Consolidating student loans is similar to refinancing in that it combines multiple loans into a single new loan.

However, it will not lead to a lower interest rate. Instead, it may lead to a longer repayment term, resulting in a smaller monthly payment and preserving access to federal loan benefits.

If you want to pay off your loan debts over a longer period of time, income-driven repayment is a superior alternative since it also qualifies you for forgiveness.

Note: Student debts must be consolidated in order to be eligible for income-driven repayment.

7. Apply for Student Loan Forbearance

Both federal and private student loans enable you to postpone payments for a period of time. If your money difficulties will only last a short time while you’re unemployed, for example you can seek deferment or forbearance to avoid repaying your student loans.

If you have government-subsidized or Perkins loans, Only forbearance is available to private loan borrowers, and lenders frequently give it in shorter time frames than the federal government does; interest will continue to accrue during deferment.

8. Enroll In Income-Driven Repayment

This is the greatest choice for federal student loan borrowers who are concerned about paying off their loans in the long run.

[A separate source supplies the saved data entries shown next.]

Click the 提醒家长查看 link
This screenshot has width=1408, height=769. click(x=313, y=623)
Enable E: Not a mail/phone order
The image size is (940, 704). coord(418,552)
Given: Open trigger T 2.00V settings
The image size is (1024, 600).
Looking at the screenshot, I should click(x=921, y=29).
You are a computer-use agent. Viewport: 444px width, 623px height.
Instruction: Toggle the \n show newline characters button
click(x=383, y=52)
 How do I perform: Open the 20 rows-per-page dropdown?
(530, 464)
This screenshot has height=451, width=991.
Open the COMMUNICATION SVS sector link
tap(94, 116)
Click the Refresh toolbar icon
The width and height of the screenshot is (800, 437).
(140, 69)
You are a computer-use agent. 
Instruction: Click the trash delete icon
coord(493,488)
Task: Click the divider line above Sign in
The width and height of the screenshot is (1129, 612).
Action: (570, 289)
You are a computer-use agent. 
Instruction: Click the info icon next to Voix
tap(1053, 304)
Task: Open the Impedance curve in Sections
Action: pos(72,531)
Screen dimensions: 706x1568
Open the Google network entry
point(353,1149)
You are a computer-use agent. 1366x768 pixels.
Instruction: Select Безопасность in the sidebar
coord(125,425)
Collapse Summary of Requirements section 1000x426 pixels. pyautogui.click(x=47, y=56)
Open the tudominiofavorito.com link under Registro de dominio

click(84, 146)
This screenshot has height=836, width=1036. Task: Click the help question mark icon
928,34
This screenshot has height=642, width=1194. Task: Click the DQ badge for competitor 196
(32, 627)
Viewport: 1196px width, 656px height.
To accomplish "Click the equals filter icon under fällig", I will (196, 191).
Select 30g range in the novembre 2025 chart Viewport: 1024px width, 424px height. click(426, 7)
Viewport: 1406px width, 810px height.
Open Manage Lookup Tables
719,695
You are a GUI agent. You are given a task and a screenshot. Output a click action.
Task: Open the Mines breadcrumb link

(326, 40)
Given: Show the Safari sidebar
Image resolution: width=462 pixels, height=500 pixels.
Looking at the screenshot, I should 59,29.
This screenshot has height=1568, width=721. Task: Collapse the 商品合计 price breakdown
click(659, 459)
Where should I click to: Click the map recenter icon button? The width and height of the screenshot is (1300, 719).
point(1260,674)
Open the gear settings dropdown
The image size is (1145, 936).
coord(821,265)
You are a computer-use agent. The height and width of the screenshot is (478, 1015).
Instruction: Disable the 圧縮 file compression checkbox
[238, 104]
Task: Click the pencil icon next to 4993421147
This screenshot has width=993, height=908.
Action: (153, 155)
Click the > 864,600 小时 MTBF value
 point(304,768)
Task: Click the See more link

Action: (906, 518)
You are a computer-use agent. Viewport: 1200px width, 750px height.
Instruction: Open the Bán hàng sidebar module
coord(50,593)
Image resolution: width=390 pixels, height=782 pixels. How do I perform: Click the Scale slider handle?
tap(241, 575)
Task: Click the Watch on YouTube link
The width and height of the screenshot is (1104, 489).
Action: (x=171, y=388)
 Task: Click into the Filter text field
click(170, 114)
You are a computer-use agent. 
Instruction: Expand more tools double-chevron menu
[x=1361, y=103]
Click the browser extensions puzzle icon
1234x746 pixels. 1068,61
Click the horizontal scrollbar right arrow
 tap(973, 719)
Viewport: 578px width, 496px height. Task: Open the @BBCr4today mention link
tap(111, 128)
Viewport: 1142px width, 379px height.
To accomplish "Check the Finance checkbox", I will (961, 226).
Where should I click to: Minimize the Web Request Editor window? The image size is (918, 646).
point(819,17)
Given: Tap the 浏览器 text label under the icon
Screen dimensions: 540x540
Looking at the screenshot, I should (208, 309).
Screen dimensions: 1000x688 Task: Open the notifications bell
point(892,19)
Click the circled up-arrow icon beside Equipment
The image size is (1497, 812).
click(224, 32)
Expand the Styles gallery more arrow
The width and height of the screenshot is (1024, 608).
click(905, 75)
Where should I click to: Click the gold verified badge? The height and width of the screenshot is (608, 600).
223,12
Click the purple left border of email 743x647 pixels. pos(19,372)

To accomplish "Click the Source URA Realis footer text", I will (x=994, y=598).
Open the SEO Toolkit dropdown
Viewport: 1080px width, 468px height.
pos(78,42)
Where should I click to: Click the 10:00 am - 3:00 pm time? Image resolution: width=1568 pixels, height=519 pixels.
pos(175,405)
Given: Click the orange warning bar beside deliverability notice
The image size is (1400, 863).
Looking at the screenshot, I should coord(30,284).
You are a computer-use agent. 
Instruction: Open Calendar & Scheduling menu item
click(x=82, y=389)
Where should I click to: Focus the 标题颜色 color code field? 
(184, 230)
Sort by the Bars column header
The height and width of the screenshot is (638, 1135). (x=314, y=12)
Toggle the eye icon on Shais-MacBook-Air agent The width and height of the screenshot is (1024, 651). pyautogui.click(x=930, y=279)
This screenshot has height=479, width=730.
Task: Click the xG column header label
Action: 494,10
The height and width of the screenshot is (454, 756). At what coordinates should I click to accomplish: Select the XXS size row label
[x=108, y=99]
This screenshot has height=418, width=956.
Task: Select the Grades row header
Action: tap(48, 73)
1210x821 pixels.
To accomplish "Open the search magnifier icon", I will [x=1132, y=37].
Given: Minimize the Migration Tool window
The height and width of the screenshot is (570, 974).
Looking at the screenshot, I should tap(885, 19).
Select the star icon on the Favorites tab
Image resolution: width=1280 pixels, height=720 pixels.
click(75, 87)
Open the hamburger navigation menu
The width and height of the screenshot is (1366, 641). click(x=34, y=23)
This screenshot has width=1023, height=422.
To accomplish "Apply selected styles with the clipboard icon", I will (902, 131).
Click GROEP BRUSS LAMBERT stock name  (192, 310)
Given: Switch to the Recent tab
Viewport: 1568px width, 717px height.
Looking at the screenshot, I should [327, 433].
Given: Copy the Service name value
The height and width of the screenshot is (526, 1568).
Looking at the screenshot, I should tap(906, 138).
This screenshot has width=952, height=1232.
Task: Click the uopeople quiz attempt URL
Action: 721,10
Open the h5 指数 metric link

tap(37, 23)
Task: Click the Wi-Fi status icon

Income-driven repayment plans limit student loan payments to 10% to 20% of your disposable income (what you have left after taxes and necessities), and any remaining debt will be forgiven after 20 or 25 years.

An income-based repayment choice is not available with private loans. However, you may inquire about whether there are options to decrease your student loan payments.

Frequently asked questions

Is it possible to pay your student loans with a credit card?

A credit card may not be used to pay off federal student loans directly, but you may be able to utilize credit to pay off your private student debts.

There are several benefits and drawbacks when using a credit card to pay off your student loan debt (We discussed above).

Do student loans have an expiration date?

After seven years, student loans do not go away. There is no intention to forgive or terminate debts after 7 years.

If you default on your student loan debt after more than 7 years of monthly payments and it has been more than 7 years since you made a payment, the debt may be erased from your credit report if you comply with certain conditions.

Do student loans have an impact on your credit score?

Yes, owing a student loan will affect your credit score. Your student loan amount and payment history will be included in your credit report. Making on-time payments can help you keep a good credit rating. In contrast, failing to pay off obligations will harm your credit score.